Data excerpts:
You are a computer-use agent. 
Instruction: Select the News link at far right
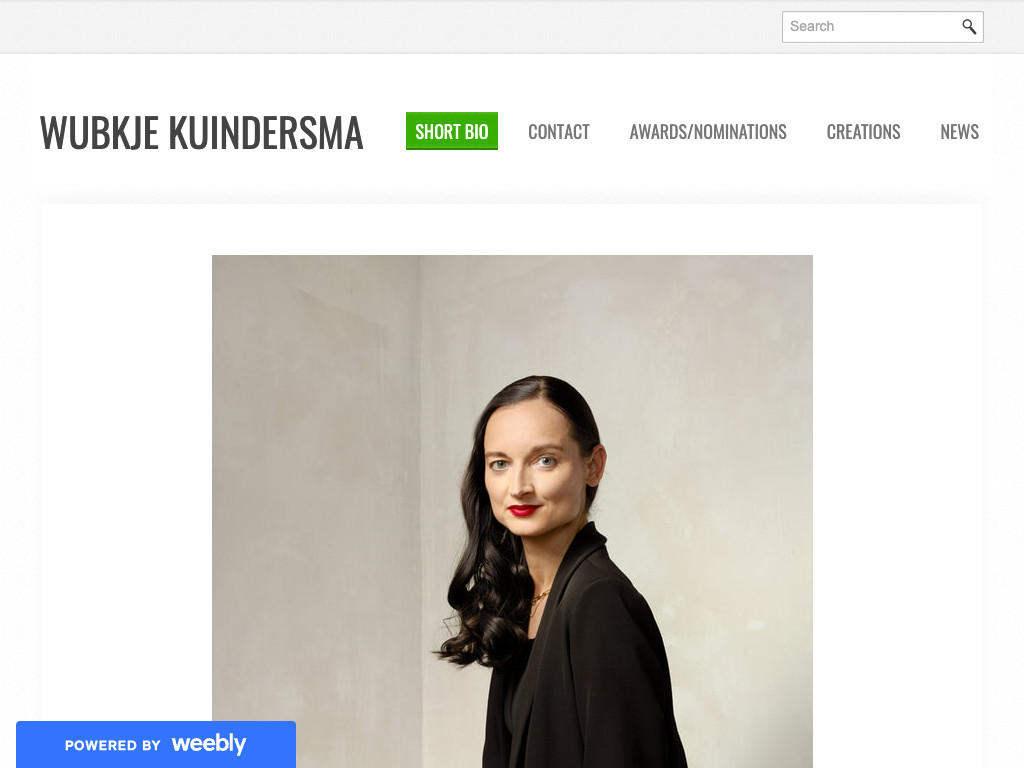click(x=959, y=132)
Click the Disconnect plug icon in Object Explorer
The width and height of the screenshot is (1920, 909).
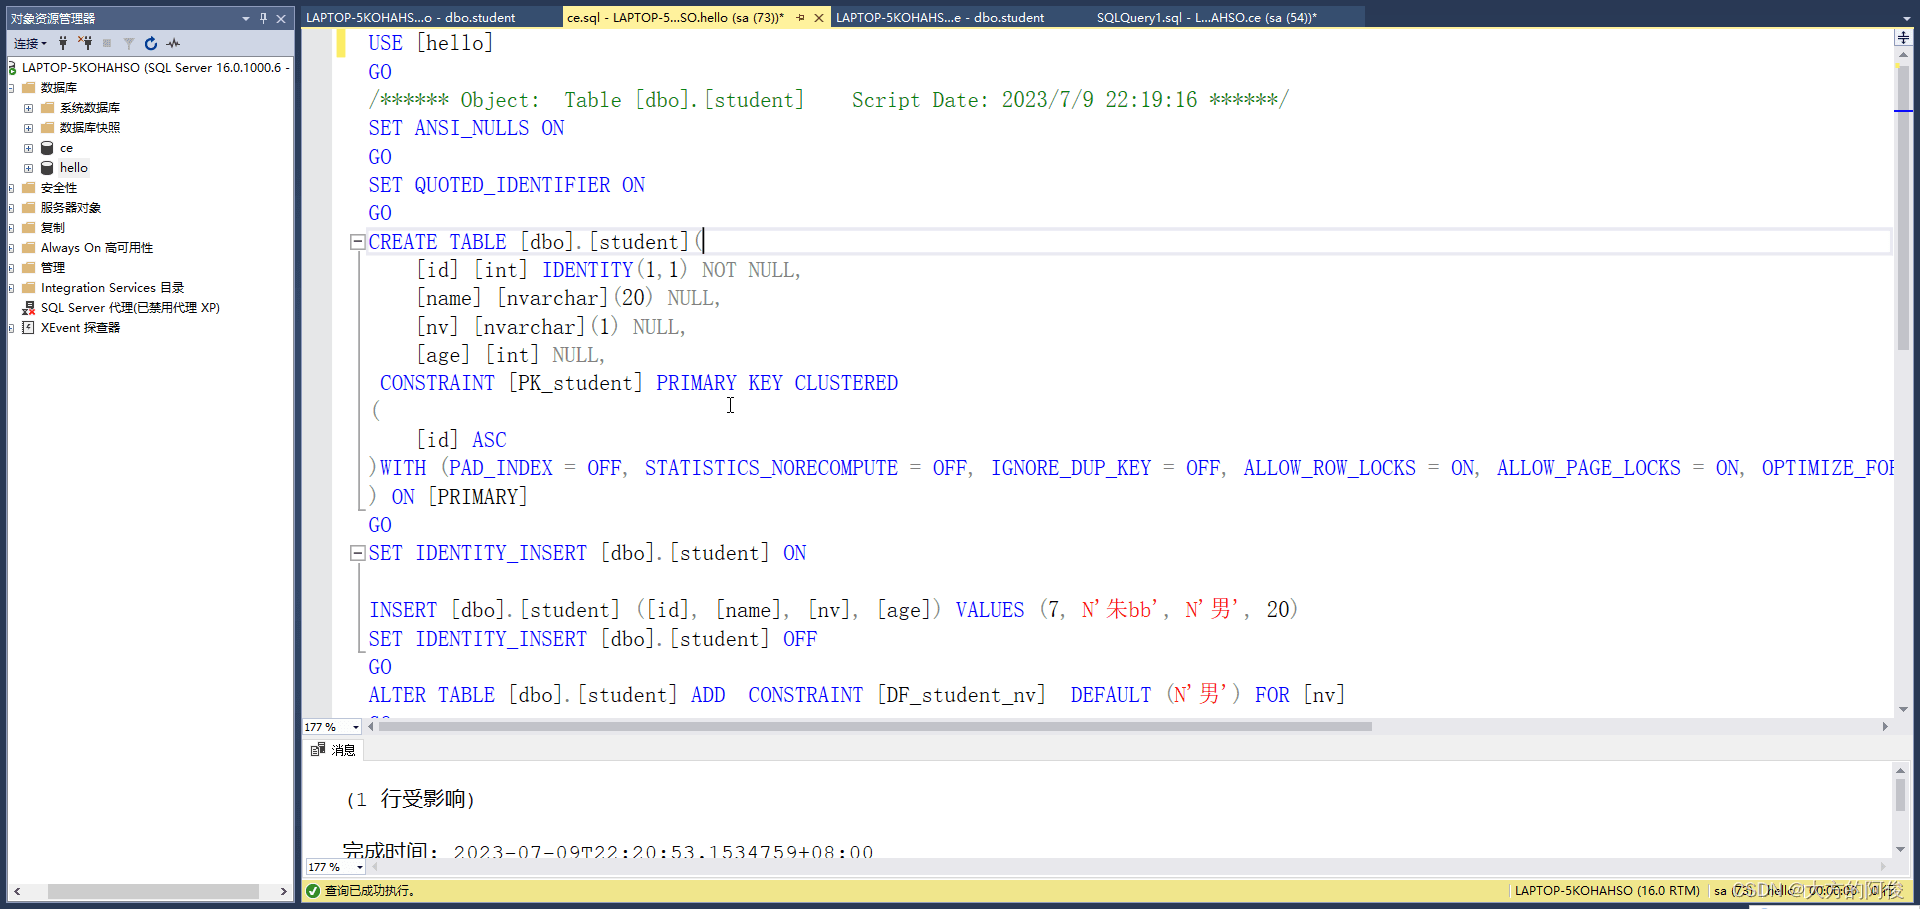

> [What is expected]
The data above should be returned in full, exactly as written, apart from its images.

> [The answer]
You are a computer-use agent. 
Instruction: Select the News link at far right
click(x=959, y=132)
Click the Disconnect plug icon in Object Explorer
The width and height of the screenshot is (1920, 909).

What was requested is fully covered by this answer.